In my dissertation entitled “Imagining Bharat: Romance, Heroism, and Hindu Nationalism in the Bengali Novel, 1880-1920,” I examine how turn-of-the-century Bengali writers such as Bankim Chattopadhyay, Sarath Kumar Ghosh, S.M. Mitra, and Rabindranath Tagore negotiated the emerging understanding of India as the mythic Hindu space Bharat and how their particular deployments of the novel form perpetuated or contested this cultural imagining.

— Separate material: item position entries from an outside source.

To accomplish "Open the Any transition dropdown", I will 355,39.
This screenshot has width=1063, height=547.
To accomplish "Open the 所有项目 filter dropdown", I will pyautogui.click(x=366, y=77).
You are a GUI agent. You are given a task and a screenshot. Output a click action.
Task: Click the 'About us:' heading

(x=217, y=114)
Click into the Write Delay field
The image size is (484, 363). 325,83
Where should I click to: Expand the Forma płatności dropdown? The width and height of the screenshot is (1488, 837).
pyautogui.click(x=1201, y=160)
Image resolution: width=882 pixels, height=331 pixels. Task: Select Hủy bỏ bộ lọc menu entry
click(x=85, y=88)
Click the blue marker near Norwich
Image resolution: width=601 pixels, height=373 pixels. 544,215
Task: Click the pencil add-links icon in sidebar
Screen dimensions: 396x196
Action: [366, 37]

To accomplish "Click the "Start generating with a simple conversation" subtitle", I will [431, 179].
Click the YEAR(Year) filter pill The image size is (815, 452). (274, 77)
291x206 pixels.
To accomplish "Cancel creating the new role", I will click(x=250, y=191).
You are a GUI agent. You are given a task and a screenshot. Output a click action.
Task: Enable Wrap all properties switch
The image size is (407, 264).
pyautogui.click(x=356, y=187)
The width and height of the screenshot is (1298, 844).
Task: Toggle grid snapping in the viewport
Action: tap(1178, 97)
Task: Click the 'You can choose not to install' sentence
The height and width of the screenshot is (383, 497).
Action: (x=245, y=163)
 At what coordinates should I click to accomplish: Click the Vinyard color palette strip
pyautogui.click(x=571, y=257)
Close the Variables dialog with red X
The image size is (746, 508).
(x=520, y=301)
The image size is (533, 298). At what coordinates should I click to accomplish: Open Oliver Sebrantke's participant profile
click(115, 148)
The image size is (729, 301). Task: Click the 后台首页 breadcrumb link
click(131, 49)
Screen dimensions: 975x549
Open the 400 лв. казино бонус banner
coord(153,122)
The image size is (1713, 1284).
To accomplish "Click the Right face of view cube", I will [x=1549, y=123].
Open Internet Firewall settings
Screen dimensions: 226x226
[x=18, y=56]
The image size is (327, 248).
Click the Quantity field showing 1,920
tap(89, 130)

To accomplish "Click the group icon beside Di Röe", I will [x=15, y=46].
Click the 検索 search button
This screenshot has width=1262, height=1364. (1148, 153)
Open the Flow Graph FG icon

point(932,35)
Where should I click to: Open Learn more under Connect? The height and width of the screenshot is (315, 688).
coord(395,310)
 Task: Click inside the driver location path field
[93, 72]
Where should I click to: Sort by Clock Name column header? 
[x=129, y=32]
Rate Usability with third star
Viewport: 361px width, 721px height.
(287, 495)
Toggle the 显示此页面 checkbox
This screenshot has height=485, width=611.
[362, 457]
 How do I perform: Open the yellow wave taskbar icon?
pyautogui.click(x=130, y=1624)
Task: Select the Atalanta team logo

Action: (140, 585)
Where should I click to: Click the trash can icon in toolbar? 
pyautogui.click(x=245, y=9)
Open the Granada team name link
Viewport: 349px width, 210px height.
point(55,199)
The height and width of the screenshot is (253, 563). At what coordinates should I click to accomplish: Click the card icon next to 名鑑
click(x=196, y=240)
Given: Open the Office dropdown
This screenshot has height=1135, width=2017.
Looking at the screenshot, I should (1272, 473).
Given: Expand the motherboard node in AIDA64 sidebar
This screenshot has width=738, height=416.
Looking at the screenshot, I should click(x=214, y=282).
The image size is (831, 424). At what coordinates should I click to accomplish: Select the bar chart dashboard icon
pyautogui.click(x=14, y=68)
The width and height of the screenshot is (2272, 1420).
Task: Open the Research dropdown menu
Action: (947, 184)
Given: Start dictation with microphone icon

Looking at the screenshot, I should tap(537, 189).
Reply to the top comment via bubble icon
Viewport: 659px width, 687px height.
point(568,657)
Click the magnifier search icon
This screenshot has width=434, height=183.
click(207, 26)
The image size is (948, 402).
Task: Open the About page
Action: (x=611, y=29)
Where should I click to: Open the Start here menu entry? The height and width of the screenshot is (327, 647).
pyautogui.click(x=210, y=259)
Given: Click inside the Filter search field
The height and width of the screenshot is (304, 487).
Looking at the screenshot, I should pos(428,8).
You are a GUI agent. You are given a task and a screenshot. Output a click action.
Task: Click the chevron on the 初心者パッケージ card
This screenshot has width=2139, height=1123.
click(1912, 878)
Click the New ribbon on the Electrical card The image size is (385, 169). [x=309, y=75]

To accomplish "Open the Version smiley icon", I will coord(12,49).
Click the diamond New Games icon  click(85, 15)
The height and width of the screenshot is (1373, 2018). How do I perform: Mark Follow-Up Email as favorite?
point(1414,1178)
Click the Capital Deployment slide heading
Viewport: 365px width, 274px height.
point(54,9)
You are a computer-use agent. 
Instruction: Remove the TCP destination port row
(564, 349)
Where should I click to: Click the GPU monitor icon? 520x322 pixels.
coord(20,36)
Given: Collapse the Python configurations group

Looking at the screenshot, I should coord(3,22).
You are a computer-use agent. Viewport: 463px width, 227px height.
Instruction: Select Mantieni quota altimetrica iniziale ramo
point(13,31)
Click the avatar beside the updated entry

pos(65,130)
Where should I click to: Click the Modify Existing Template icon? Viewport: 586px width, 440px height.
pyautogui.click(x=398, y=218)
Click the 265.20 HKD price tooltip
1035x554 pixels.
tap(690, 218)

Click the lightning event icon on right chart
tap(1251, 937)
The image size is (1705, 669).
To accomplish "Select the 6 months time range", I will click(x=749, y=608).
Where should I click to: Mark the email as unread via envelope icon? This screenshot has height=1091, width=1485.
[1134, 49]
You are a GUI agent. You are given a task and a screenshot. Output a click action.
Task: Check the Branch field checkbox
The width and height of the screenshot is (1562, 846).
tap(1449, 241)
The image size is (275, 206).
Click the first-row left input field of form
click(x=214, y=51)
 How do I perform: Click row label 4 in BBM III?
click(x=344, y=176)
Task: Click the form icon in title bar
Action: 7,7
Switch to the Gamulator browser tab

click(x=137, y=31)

In Fall 2015, I taught a course entitled "Writing Empire," which explored nineteenth-century British imperial philosophy and literature with particular attention to India. In Summer 2013 I was awarded a Critical Language Scholarship to study mid-twentieth century Urdu literature in Lucknow, Uttar Pradesh. During the 2011-2012 academic year, I was co-coordinator of the Latitudes Reading Group and taught a course entitled “Postcolonial Writers” in the Penn Critical Writing Program. I have been active in the Graduate English Association (GEA), having served as Vice President (AY 12-13), Secretary (AY 11-12), and OddsUp Coordinator (AY 10-11).